Dlatego jestem zdania, że elektryki będą raczej dla wybranych (sekretarzy ) a lud roboczy jest przestawiany myślowo ze stanu wygodnictwa ku jedynie słusznej wizji transportu zbiorowego z mocną nutką pracy zdalnej, no chyba, że ktoś w robocie np. miesza cement . Medycyna zdalna ma przed sobą świetlaną przyszłość. Po pierwsze, kto to słyszał, żeby ludzi na emeryturze spędzali pół życia?! Wdrażany jest już system zdalnych porad w oparciu o sztuczną inteligencję i nie mam tu na myśli "dr-a Google" bo ten działa od dawna ...
Idą zmiany nie tylko w transporcie... A elektromobilność to tylko temat dla odwrócenia uwagi.
I wszyscy politycy jak ognia unikają tematu przeludnienia.
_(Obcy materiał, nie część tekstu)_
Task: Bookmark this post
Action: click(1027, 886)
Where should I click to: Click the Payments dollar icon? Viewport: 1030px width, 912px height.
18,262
Któryś hinduski polityk (naukowiec? filozof?) powiedział - gdyby wszyscy chcieli żyć na poziomie USA, zabrakłoby surowców na Ziemi.
Hindusi i inni Azjaci chcą stawiać mnóstwo nowych elektrowni. Widziałem wywiad kogoś tam z Zachodu z jakimś hinduskim opiniotwórcą (błyskawicznie zapominam nazwiska, ale co było powiedziane, to do śmierci będę pamiętał). Ta osoba z Zachodu próbowała przekonać Hindusa do ekologii. Hindus odpowiedział "wy najpierw dajcie przykład".
Ludzkość jako całość, ale i jako pojedyncze osobniki, zachowuje się jak kolonia bakterii na szalce Petriego. Wydobyć, zeżreć, naśmiecić i wyrzucić. Liczy się tu i teraz, po mnie choćby potop.
Ładowanie samochodu o wartości 0,5mln złotych w Kalifornii. Występowało u nich przeciążenie sieci energetycznej (to co u nas będzie za chwilę) i zabronili ładować samochodów elektrycznych z sieci. Ale do pracy jakoś trzeba jechać dnia następnego.
@gulson Częśc tego przeciążenia generują elektryki.
A Kalifornia od lat inwestuje w rożne eko technologie. Z planami zakazu aut spalinowych włącznie. Problem w tym że im się energia słoneczna nie domyka w szczególności wtedy jak świeci słońce . Co jest oczywiście skrótem myślowym i celowym spłyceniem problemu ale suma summarum do tego się to sprowadza. Choć pewnie bez było by jeszcze gorzej albo ludzi nie było by stać na prąd do klimy.
Dobre i tanie to jest w reklamach a w życiu masz do wyboru albo dobrze albo tanio.
Powiedziałeś co wiesz i co ja wiem ale nie odnosi się to do mojej wypowiedzi, że dobry samochód spalinowy kupisz taniej niż dobry samochód elektryczny, mimo iż ta różnica jest znacznie mniejsza niż 5-6 lat temu.
Dodano po 7 [minuty]:
Tommy82 wrote:
A Kalifornia od lat inwestuje w rożne eko technologie.
nie wiem jak obecnie ale jakieś 4-5 lat temu, pytałem kolegę który mieszka 80 km na południe od San Francisco, jak popularny jest u nich samochód elektryczny. Powiedział, że na całym jego osiedlu (ok.30 domów jednorodzinnych) jest jedna Tesla.